__TEXT EXCERPT__.

Bird accepts this, his richest statistical season, as the introduction to his prime, "because 28 just sounds about right." That suits Gretzky, who at 24 would fervently like four more years of incline, but he wonders. "When Guy Lafleur retired this season, and I saw he had played only 14 years, I thought, 'Hey, I've played seven already.' Maybe I am halfway through." The first time he and Lafleur ever faced off, it seemed the puck would never drop, and under the tension of the wait, below the clamor of the crowd, he heard Lafleur murmur, "How's it going, Gretz?" Without planning to, Gretzky found himself saying the same thing this year to Star Rookie Mario Lemieux. "How's it going, Mario?"
They never seem to stop going long enough to think about it. From autumn to spring, they crisscross the ice and the court, and the country.
The Celtics are on the road. Of all the caravans in sports, basketball's is the most intimate. Because of their numbers, baseball and football teams are obliged to travel on chartered planes, and customarily fill out the cabins with supernumeraries. But a basketball troupe consists of ten or twelve players, a coach or two, a writer or three, a radio broadcaster and a combination trainer-traveling secretary. They wait with everyone else for undependable commercial departures. Every team's traditional safeguard against a severe fine for missing a game is always to take the first flight out in the morning. So the players are up at 7 each day, bleary vaudevillians pursuing one-night stands.

__SOURCE DATA__.
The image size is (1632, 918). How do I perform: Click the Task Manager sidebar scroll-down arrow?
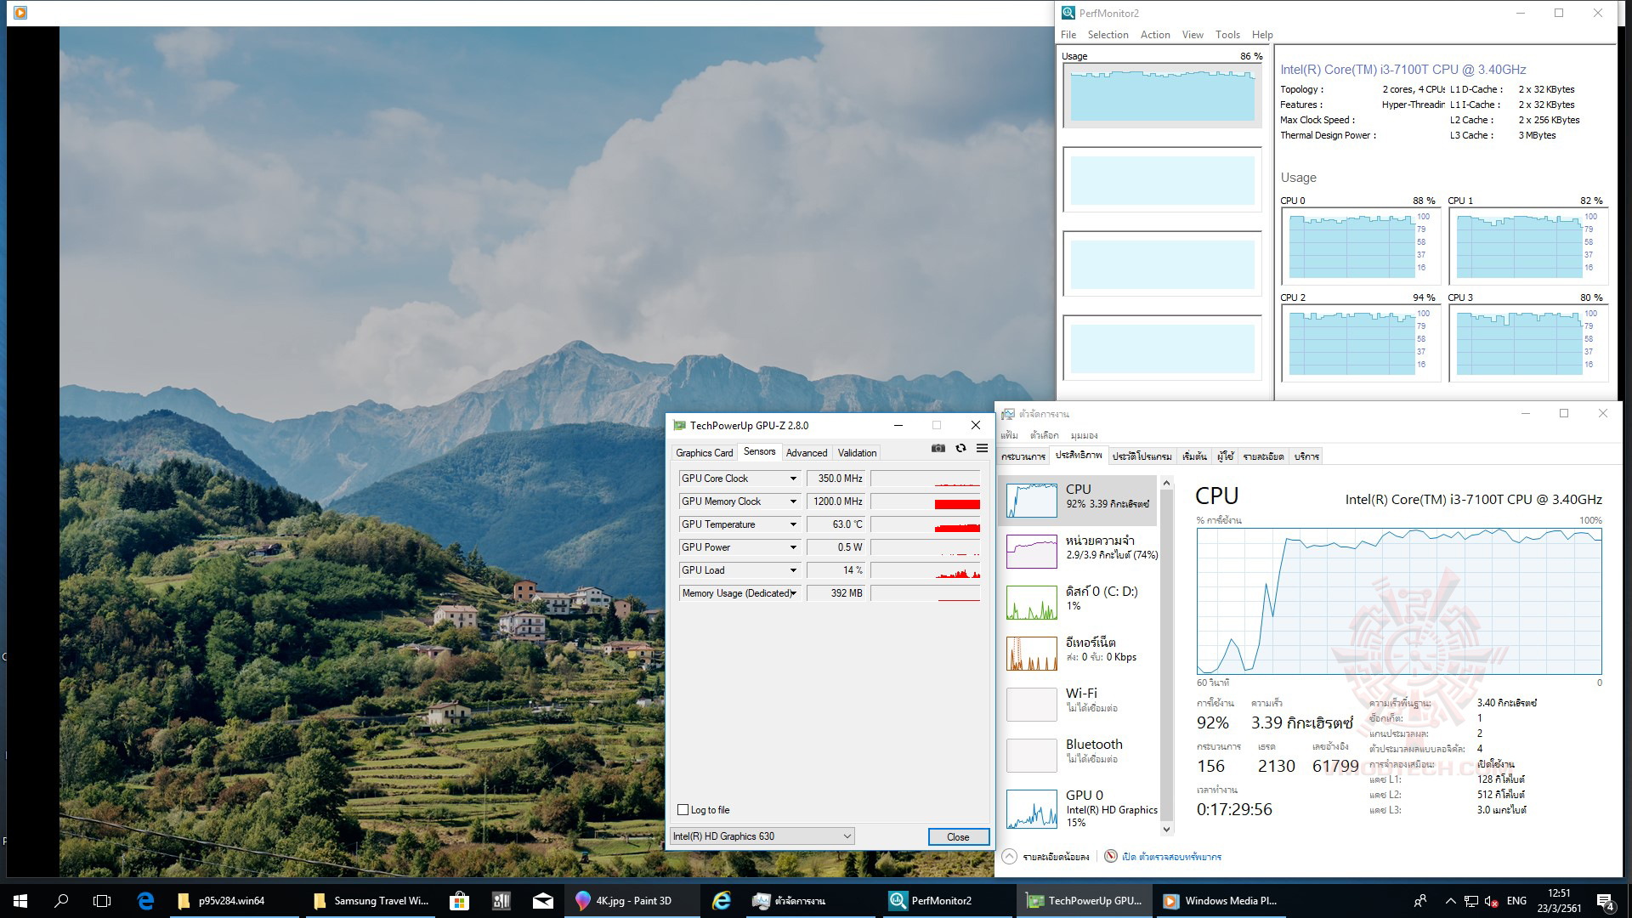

__OBJECTIVES__.
1 - Answer these questions from the sports excerpt:
(a) How old is Gretzky?
(b) How many years had Guy Lafleur played when he retired?
(c) At what time are the players up each day while on the road?
2 - Return the passage of the sports excerpt between "The Celtics are" and "pursuing one-night stands.", inclusive.
The listing is separate material, unrelated to the sports excerpt.

__WRITTEN RESPONSES__.
1 -
(a) 24
(b) 14 years
(c) 7

2 -
The Celtics are on the road. Of all the caravans in sports, basketball's is the most intimate. Because of their numbers, baseball and football teams are obliged to travel on chartered planes, and customarily fill out the cabins with supernumeraries. But a basketball troupe consists of ten or twelve players, a coach or two, a writer or three, a radio broadcaster and a combination trainer-traveling secretary. They wait with everyone else for undependable commercial departures. Every team's traditional safeguard against a severe fine for missing a game is always to take the first flight out in the morning. So the players are up at 7 each day, bleary vaudevillians pursuing one-night stands.